Page text ->
Understanding the fundamental concepts behind FoundationDB will help you build better applications.

  • Data Model


    Learn how FoundationDB organizes data as ordered key-value pairs.

    Data Model

  • Transactions


    Understand ACID transactions and optimistic concurrency.

    Transactions

  • ACID Guarantees


    Explore FoundationDB's strong consistency guarantees.

    ACID Guarantees

  • Architecture


    Discover the distributed architecture that powers FDB.

    Architecture

Why These Concepts Matter

FoundationDB's design philosophy differs from most databases:

Concept Traditional DB FoundationDB
Data model Tables/documents Ordered key-value
Transactions Limited scope Full database
Scaling Vertical first Horizontal first
Consistency Eventually (often) Always strict

The Layer Concept

FoundationDB provides a minimal, highly reliable core. Higher-level data models (SQL, documents, graphs) are built as layers on top:

graph TB
    subgraph "Your Application"
        App[Application Code]
    end
    subgraph "Layers (Choose Your Data Model)"

Material shown ->
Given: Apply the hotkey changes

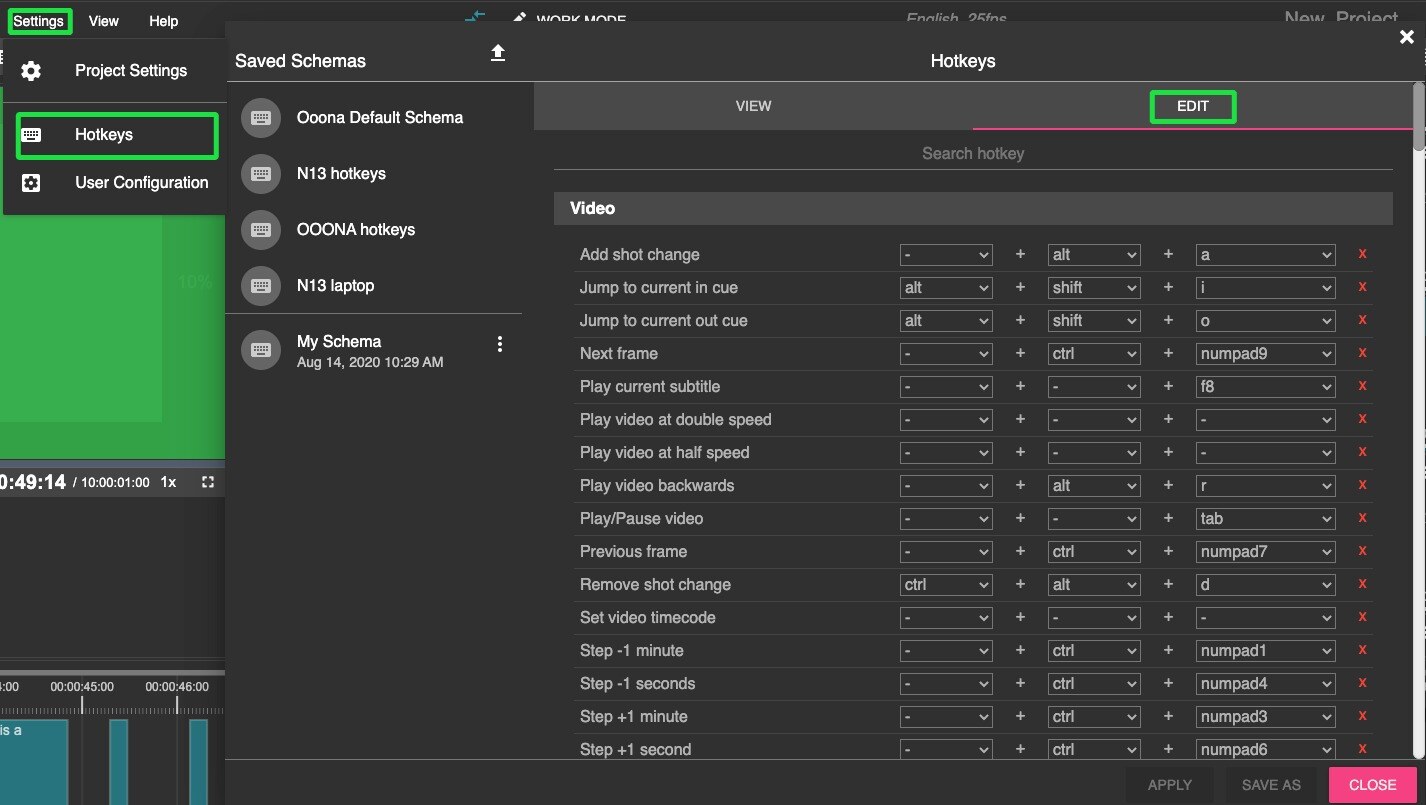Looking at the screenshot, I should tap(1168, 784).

==

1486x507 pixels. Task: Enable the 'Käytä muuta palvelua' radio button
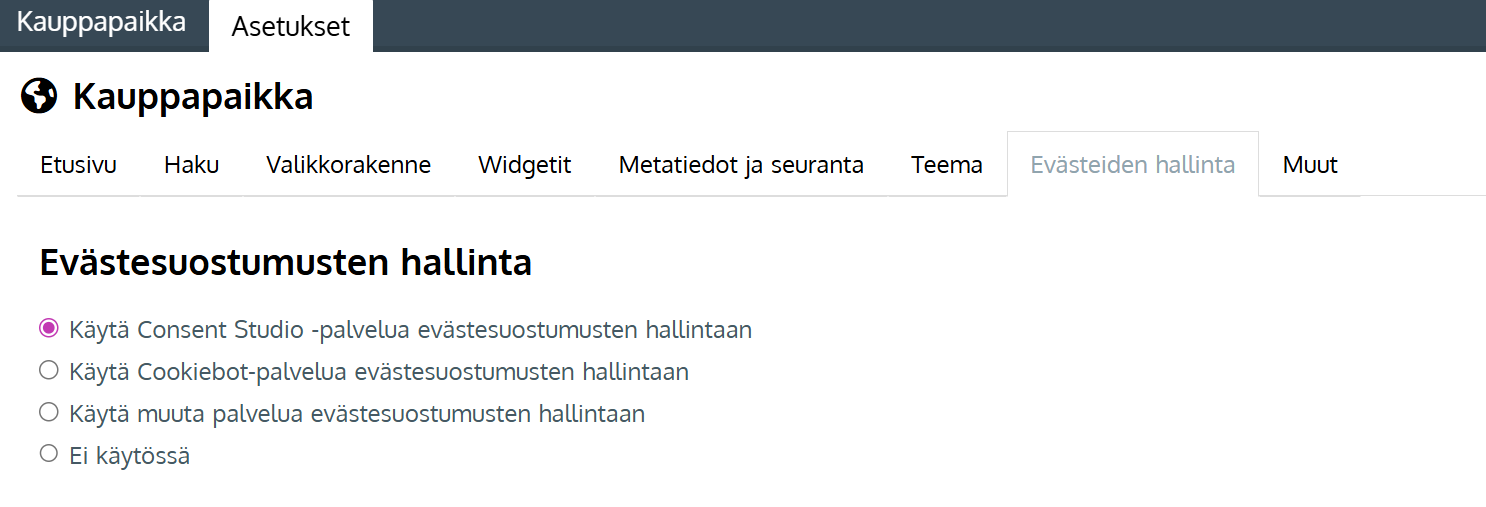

Written problem A ->
Answer these questions from the FoundationDB concepts page, one line each:
(i) What does it list as FoundationDB's data model?
(ii) What kind of concurrency does it pair with ACID transactions?
(iii) Which higher-level data models does it name as examples built as layers?
Written problem B -> Update the FoundationDB concepts page: write out the part that opens with the words containing "Learn how FoundationDB" and closes with "and optimistic concurrency.", with "arranges" in place of "organizes".

Written reply A ->
(i) Ordered key-value
(ii) Optimistic concurrency
(iii) SQL, documents, and graphs

Written reply B ->
Learn how FoundationDB arranges data as ordered key-value pairs.

    Data Model

  • Transactions


    Understand ACID transactions and optimistic concurrency.